こちらの発言について補足をしたいと思います。まず「リベラルの人はオタク叩きしかしてこなかった」という記述ですが、元となった書き込みを見ると「リベラル」ではなく「ポ○○レ」になっていました。これに関しては完全に私の早とちりです。

ただ事実として、定期的に「左派・リベラル派こそが表現規制に積極的だ」「民主党民進党)・共産党こそ表現規制政党」と訴える人は出てきており、その中には同人誌即売会に出展していたりプロの漫画家だったりする人もいます。例えば董卓氏の初発言がまとめられているこちらの記事 https://togetter.com/li/945221 に見られるとおり、「表現規制反対」を訴えて昨年の参院選に出馬した山田太郎氏の支持者の一部には「民主党共産党表現規制政党」と言った人がいました。また山田氏自身もそのような類の書き込みを積極的にリツイートしていた記憶があります(そのため私は選挙期間が終わったら直ちに山田氏のフォローを外しました)。

 

で、(ネット用語の「ポ○○レ」ではない)Political Correctnessがオタクを守ってこなかったかというと、それはちょっと違うかなと思います。「実例を出せ」と言われたら、それこそ表現規制反対運動がそれにあたるのではないかと思います。表現規制反対運動は、漫画家や漫画の愛好者というだけで権力から不当な扱いを受けたり、もしくはマスコミから不当なバッシングを受け手はいけないという点から考えれば、Political Correctness的なものと言うことができるかと思います。

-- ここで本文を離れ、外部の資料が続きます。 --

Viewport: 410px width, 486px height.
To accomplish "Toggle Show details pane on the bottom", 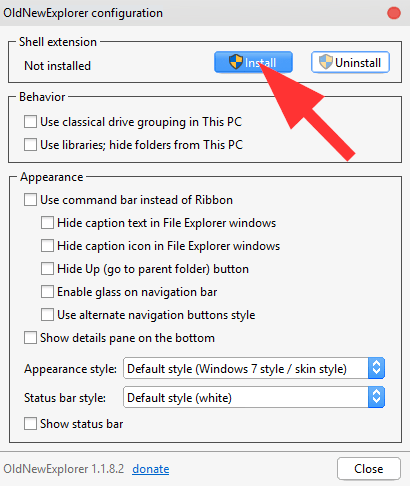I will 30,338.
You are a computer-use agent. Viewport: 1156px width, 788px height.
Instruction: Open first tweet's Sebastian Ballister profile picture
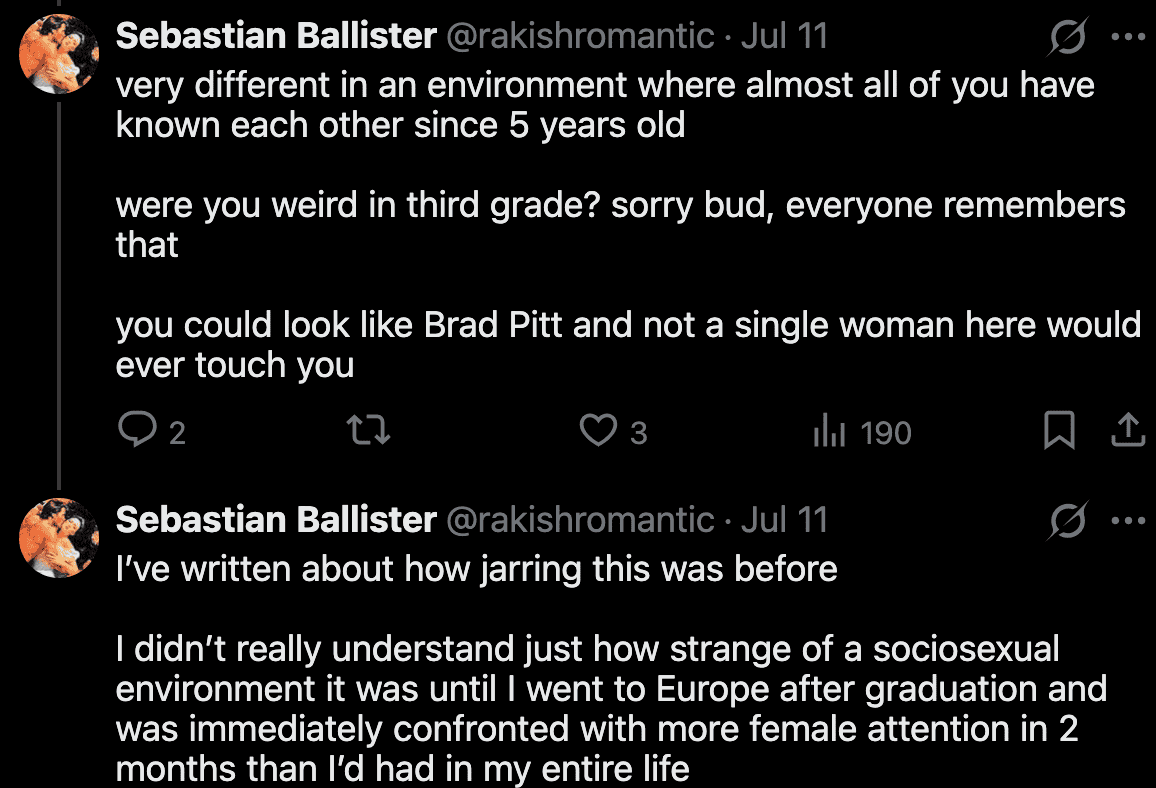coord(59,54)

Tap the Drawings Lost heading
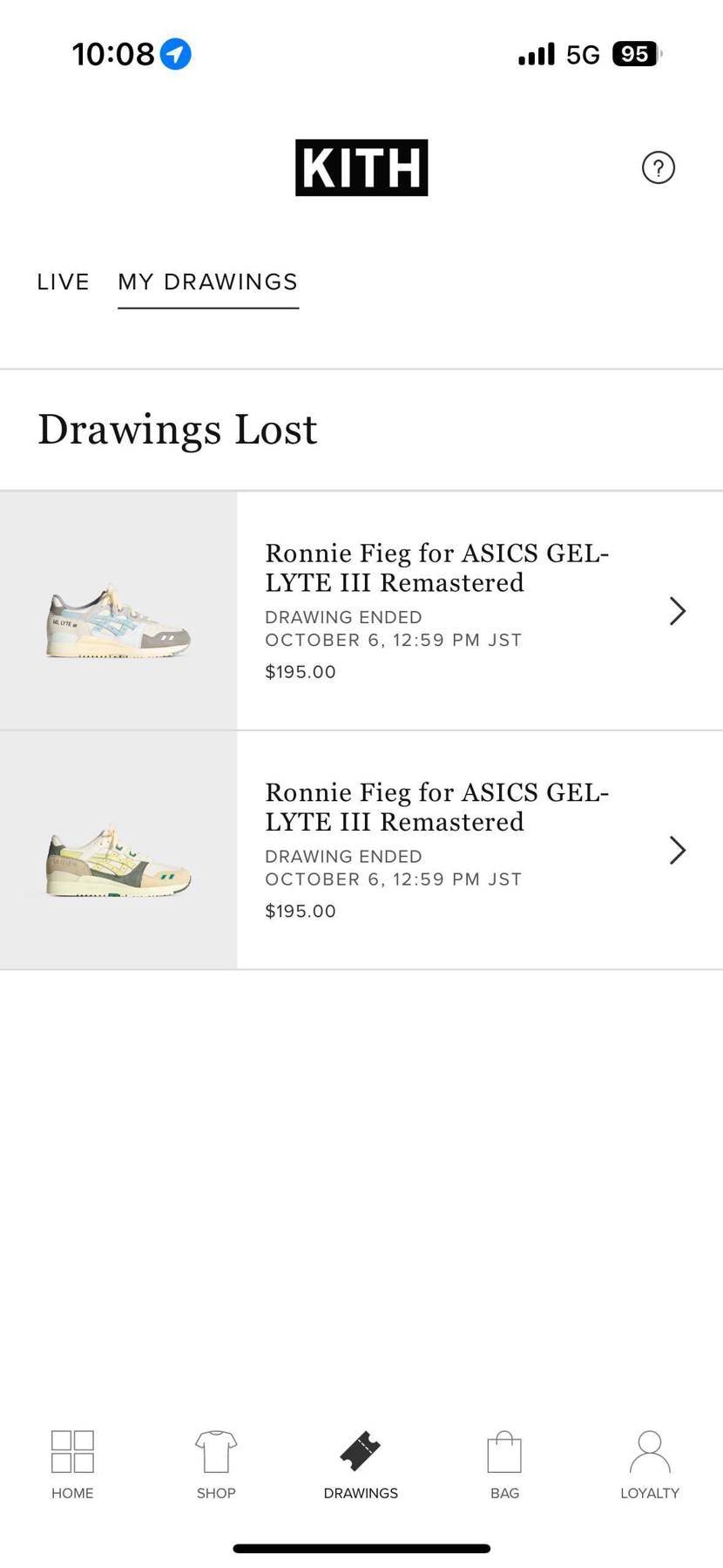point(178,430)
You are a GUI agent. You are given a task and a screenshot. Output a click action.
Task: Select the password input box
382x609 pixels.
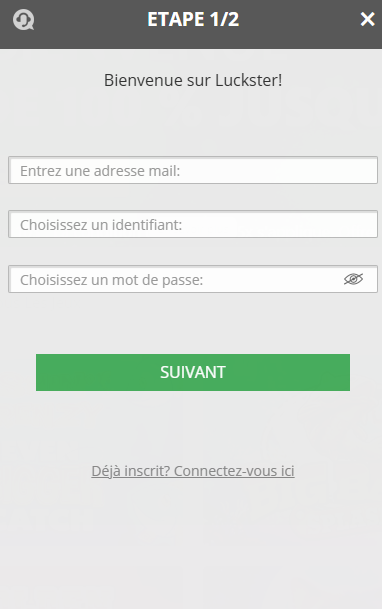[x=193, y=279]

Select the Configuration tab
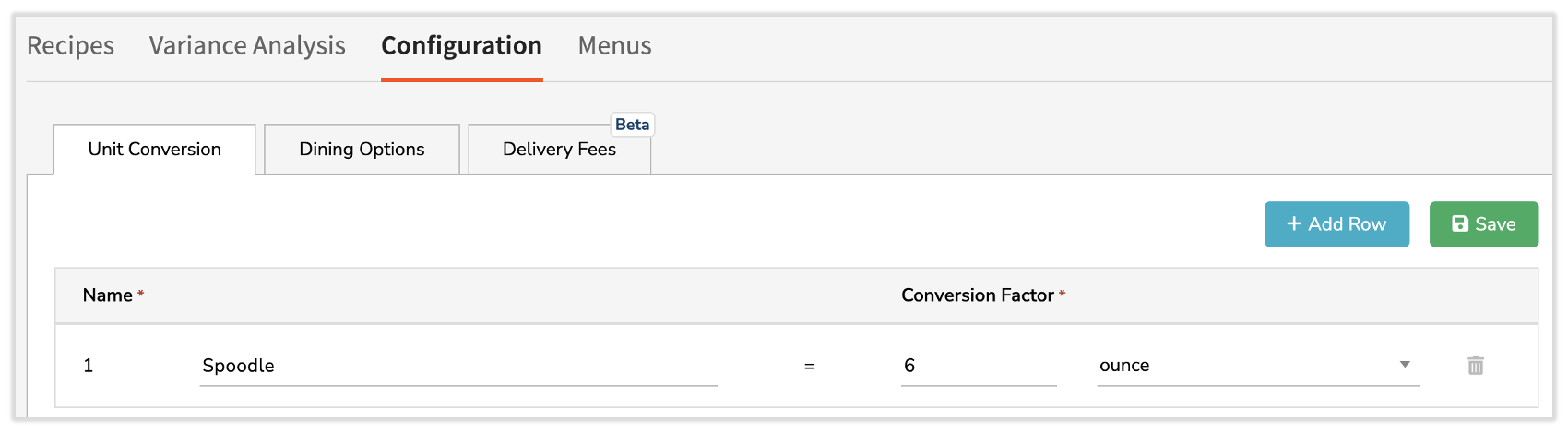pos(461,45)
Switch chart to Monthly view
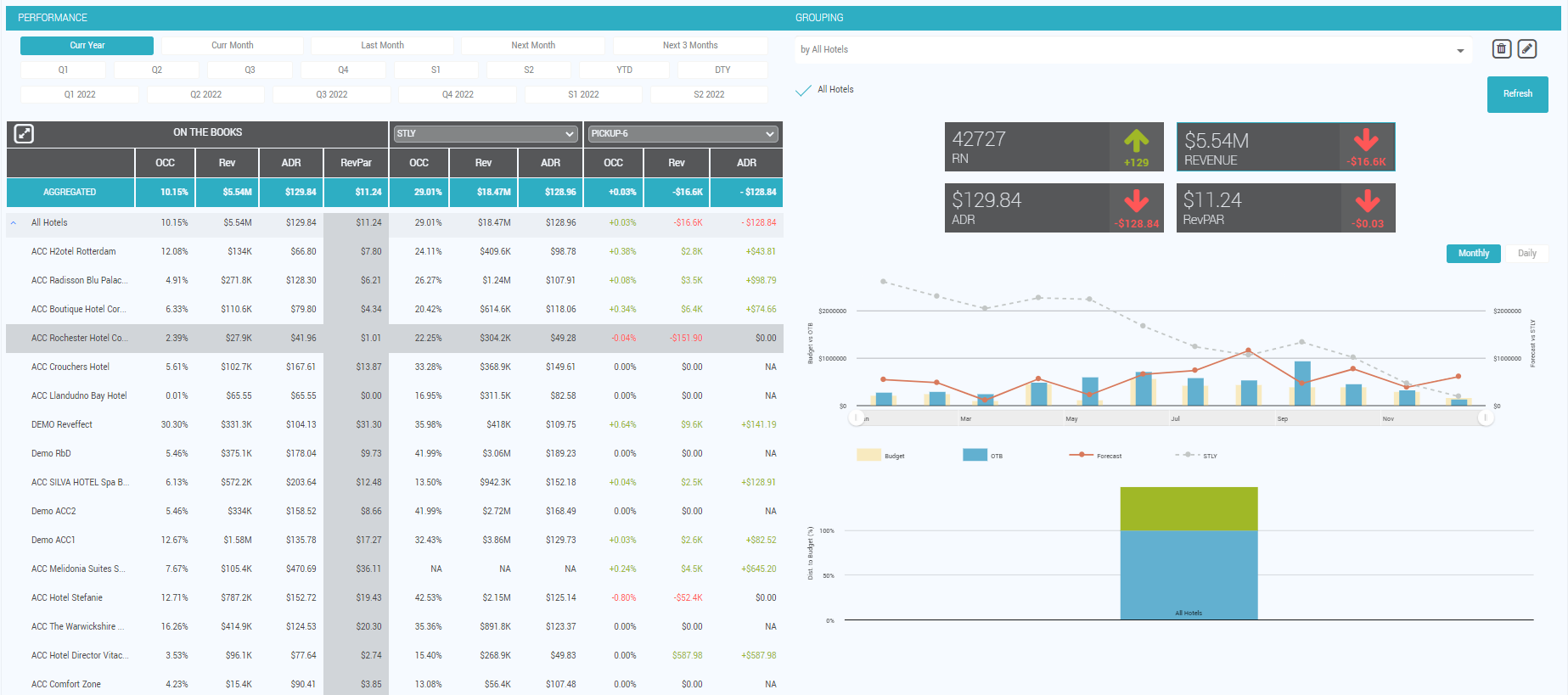This screenshot has width=1568, height=695. click(x=1473, y=254)
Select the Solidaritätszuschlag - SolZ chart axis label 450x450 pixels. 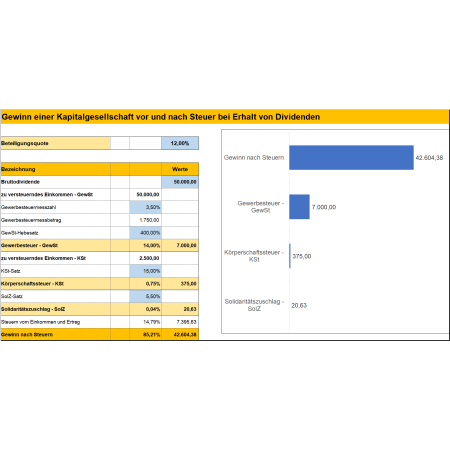click(x=254, y=305)
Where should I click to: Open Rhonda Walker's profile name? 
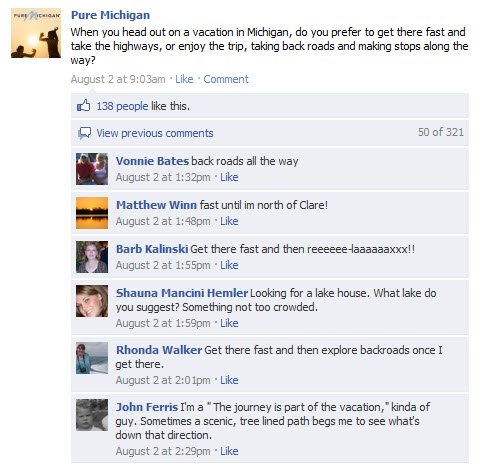click(x=159, y=350)
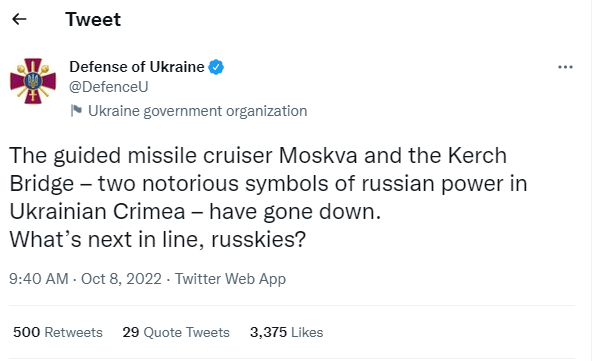The height and width of the screenshot is (361, 612).
Task: View the 29 Quote Tweets list
Action: tap(176, 333)
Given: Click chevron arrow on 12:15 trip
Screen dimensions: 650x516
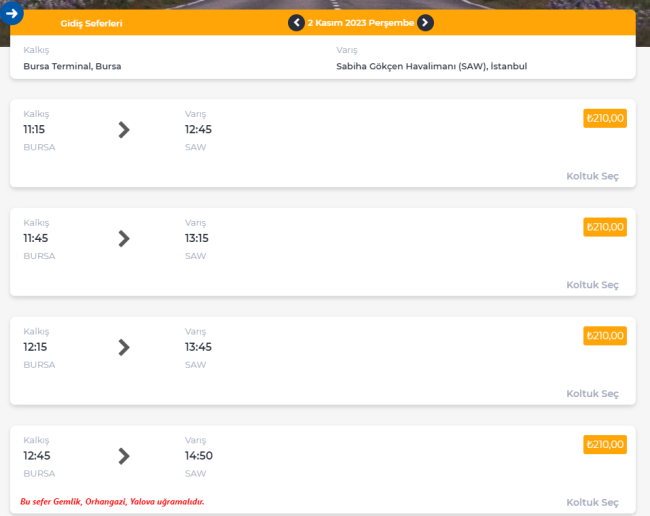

またマスコミにおけるオタクバッシング的なものが減ったことについて、「Political Correctnessではなくオタク文化が経済的に認められるようになったからだ」という反論も見られましたが、漫画・アニメ愛好者というだけで不当な扱いを受けてはいけないという考え方が経済的論理だけで広まったとはちょっと考えづらいかなと。「Political Correctnessか経済的な勝利か」ではなく、結局「両方」という常識的な結論に落ち着かざるを得ないかなと。そういう「どちらか」を設定すること自体が不毛だと思います。

私の誤読から始まった、表現規制反対運動における左派の貢献については元の発言者にも届いたようです。しかしそれに対する反応を見て私は失望しました。いわく《「オタクが被ってきた差別や偏見」という面では明確な活動はしてない》《今回の争点は「オタクの人権を守ろうとしていたか」》権力から不当な抑圧を受けるべきではないとするならば、表現規制反対運動は立派な「オタクの人権を守る運動」に他なりません。

また《ポ○○レを掲げる人たちがやらかした幾多のオタクに対する案件って、表現規制に関することばっかじゃね?》(訳あって一部伏せ字)とも言っていますがそれは権力によって不当な抑圧を受けることについてはPolitical Correctnessの観点から擁護されることはあるかもしれないけど、差別的なメッセージを含むとすれば同視点から批判されることもあるということに過ぎないかと思います。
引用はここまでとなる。